Artificial intelligence requires a new kind of security. In recent days, we have witnessed the public emergence of systems such as OpenClaw. And beyond the headlines and grandiloquent, marketing-driven statements, there is a clear reality that I have been warning about for a long time: classical cybersecurity is no longer sufficient, and new approaches are required.
No, classical cybersecurity has not become obsolete primarily because of quantum computing—although that will also have an impact in the near future—but because modern artificial intelligence has introduced new paradigms that break with traditional security models.
OpenClaw is merely a symptom. It is the “trend” of the moment. But behind this trend—and behind all the “jokes” such as MoltBook, MoltMatch, RentAHuman, and those yet to come—there is an evident reality: these trends have far more substance than they appear to have, and they clearly point the way forward. A path we must learn to navigate, one that demands new tools for new systems.
We are no longer talking about incremental improvements to previous security solutions. We are talking about new elements and new solutions that, quite simply, did not exist until now.
I have been saying this for a long time to my client companies, to my students, to anyone who asks me, and in all my public talks: traditional security is no longer enough. It still serves certain purposes, but in increasingly limited and often automated ways, and it is clearly insufficient to protect advanced AI systems. Artificial intelligence requires a new form of security. And this is where my work is focused: cognitive cybersecurity for artificial intelligences.
The Cognitive Security Approach for AIs
If AI is becoming increasingly “human” in the way it reasons, interacts, and makes decisions, we should treat it as quasi-human. If its “mind” presents clear analogies to the human mind, then we should also approach it from a psychological perspective, much as we would a patient.
This principle underpins my thinking, my work, and the services and products I develop and bring to the AI security market.
This is not about doing psychology of AI for speculative purposes, nor about engaging in purely philosophical or metaphysical debates. It is not about discussing abstract questions or determining whether an AI has consciousness or not. This is about real, applicable security.

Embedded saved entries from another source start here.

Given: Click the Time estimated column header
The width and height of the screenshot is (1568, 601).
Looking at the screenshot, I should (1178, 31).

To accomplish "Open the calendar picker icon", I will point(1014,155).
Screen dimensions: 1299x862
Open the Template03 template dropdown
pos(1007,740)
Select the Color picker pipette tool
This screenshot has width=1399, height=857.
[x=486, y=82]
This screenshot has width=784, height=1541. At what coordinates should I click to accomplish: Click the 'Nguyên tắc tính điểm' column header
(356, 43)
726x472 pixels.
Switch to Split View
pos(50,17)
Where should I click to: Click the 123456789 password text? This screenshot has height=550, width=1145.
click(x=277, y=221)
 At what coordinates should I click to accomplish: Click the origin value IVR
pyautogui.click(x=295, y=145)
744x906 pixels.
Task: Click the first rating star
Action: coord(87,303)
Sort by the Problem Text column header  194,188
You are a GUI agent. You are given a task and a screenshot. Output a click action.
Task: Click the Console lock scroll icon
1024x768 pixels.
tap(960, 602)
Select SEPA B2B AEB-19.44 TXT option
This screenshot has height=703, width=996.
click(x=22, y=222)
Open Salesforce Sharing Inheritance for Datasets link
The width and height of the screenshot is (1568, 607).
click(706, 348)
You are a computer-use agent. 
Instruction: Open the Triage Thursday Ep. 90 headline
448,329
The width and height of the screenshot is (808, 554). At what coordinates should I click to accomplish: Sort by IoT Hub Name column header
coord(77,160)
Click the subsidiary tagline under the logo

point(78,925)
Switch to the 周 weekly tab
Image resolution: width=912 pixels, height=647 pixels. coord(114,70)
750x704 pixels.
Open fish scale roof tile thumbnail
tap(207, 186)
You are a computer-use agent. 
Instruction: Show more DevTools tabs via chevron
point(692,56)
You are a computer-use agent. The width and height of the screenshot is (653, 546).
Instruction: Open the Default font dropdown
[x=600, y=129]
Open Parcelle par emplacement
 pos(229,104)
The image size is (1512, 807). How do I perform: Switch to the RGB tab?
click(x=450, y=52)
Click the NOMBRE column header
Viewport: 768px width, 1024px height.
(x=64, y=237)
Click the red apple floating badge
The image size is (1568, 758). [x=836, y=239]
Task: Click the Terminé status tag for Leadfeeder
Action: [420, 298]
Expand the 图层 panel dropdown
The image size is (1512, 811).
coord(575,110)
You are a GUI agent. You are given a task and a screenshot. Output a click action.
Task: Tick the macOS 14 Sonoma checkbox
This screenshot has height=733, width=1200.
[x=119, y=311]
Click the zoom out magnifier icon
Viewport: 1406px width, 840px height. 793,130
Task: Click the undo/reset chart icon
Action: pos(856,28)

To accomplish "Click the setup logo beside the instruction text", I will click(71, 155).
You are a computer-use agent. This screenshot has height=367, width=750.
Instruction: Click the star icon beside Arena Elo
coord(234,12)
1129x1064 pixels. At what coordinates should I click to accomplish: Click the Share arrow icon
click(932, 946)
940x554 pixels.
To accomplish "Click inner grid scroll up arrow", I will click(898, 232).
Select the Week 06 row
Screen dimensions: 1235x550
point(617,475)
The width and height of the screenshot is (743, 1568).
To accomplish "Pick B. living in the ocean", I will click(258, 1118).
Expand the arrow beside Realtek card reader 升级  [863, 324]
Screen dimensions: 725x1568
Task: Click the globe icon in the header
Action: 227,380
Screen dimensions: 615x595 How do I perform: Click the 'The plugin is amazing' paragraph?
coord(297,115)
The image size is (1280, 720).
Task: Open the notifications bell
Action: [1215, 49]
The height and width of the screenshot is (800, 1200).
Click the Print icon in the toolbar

We are talking about audits, diagnostics, and security solutions based on human psychology concepts adapted to the psychology of machines. And we are not talking about theoretical research detached from business reality: we are talking about applying these approaches directly at the core of any organization that uses AI in its daily operations, regardless of the model, system, product, or service, as long as it relies on LLMs or exhibits emergent cognitive behavior.
Ultimately, this is not about knowing whether an AI will ever be alive. It is about ensuring that it is functional, secure, and reliable; that it operates within clearly defined parameters; that it is explainable, aligned, and controllable. And to measure, evaluate, and guarantee all of this, the traditional tools are no longer sufficient. We need new solutions for entirely new challenges.
Differences and Advantages of Cognitive Security for AIs
Cognitive security applied to artificial intelligence represents a radical paradigm shift compared to classical cybersecurity.
Rather than focusing exclusively on external vectors, perimeters, exploits, or technical vulnerabilities, cognitive security analyzes the internal behavior of the system: how it reasons, how it responds to adversarial stimuli, how it manages conflicts, contradictions, external pressure, or attempts at manipulation.
This approach makes it possible, among other things, to:
Detect cognitive instabilities, emerging biases, or dangerous response patterns.
Evaluate the mental resilience of AI systems against techniques such as prompt injection, jailbreaking, or contextual manipulation.
Measure the system’s coherence, alignment, and self-control in real-world scenarios.
Audit AI not only for what it does, but for how and why it does it.
It is within this context that CiberIA is positioned as a global system, and AIsecTest as a key tool for cognitive evaluation and internal security assessment of artificial intelligences. Not as a complement to traditional security, but as an essential layer for this new reality.
Artificial intelligence is no longer just software. It is an operational cognitive system. And as such, it requires security that is equal to its nature and its impact.